In practice, State Machines are often used for:

  • Design purposes (modeling the different actions in a program)
  • Natural language (grammar) parsers
  • String parsing

One example would be a State Machine that scans a string to see if it has the right syntax. Dutch ZIP codes for instance are formatted as "1234 AB". The first part may only contain numbers, the second only letters. A State Machine could be written that keeps track of whether it’s in the NUMBER state or in the LETTER state and if it encounters wrong input, reject it.

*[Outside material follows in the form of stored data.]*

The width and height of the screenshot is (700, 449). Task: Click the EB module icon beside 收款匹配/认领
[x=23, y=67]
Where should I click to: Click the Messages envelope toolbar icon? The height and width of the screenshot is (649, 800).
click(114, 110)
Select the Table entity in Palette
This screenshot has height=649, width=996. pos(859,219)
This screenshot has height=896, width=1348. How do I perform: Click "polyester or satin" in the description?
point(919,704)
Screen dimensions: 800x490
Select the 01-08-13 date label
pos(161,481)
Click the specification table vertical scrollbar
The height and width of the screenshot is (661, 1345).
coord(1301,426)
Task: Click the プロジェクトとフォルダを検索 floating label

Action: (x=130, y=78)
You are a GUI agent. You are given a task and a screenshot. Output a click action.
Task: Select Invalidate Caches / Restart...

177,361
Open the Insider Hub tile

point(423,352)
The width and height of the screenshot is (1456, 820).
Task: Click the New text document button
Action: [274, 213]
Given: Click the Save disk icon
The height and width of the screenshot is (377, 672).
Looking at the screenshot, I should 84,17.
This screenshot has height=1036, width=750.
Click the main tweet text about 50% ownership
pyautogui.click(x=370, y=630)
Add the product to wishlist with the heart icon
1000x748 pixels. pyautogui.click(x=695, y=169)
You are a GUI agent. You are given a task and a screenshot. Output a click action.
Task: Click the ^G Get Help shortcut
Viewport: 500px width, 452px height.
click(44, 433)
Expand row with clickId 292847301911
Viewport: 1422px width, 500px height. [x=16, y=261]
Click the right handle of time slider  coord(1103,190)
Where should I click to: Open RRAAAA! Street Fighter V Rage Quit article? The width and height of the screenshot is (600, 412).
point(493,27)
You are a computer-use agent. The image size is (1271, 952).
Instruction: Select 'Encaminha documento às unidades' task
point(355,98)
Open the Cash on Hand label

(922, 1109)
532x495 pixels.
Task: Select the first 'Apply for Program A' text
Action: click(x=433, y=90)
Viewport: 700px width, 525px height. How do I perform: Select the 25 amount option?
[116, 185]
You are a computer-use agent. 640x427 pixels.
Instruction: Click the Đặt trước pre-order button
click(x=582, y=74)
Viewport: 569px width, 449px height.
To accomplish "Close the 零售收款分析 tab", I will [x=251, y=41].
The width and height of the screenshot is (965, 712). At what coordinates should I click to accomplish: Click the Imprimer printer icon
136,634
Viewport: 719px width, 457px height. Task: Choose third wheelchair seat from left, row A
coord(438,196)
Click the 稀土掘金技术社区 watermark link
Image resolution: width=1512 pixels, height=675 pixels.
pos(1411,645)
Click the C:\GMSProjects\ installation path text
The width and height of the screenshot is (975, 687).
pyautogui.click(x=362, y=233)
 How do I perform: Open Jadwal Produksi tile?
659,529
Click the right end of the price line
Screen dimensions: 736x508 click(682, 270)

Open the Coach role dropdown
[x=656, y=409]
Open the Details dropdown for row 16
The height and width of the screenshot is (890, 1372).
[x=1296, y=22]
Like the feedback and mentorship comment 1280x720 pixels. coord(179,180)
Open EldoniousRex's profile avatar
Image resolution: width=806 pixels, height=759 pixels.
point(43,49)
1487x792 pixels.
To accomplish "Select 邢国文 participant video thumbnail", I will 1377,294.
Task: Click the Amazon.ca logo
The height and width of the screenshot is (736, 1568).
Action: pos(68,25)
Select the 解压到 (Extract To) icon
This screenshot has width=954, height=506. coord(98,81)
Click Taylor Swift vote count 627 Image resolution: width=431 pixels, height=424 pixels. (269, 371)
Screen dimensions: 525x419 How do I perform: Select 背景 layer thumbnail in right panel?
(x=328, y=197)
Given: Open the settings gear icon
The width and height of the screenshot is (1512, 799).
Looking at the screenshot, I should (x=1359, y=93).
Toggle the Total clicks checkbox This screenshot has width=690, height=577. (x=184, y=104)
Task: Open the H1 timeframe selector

This acceptor state machine has two states: numeric and alpha. The state machine starts in the numeric state, and starts reading the characters of the string to check. If invalid characters are encountered during any of the states, the function returns with a False value, rejecting the input as invalid.

Python code:

import string

STATE_NUMERIC = 1
STATE_ALPHA = 2

CHAR_SPACE = " "

def validate_zipcode(s):
cur_state = STATE_NUMERIC

for char in s:
    if cur_state == STATE_NUMERIC:
        if char == CHAR_SPACE:
            cur_state = STATE_ALPHA
        elif char not in string.digits:
            return False
    elif cur_state == STATE_ALPHA:
        if char not in string.letters:
            return False
return True

zipcodes = [
    "3900 AB",
    "45D6 9A",
]

for zipcode in zipcodes:
    print zipcode, validate_zipcode(zipcode)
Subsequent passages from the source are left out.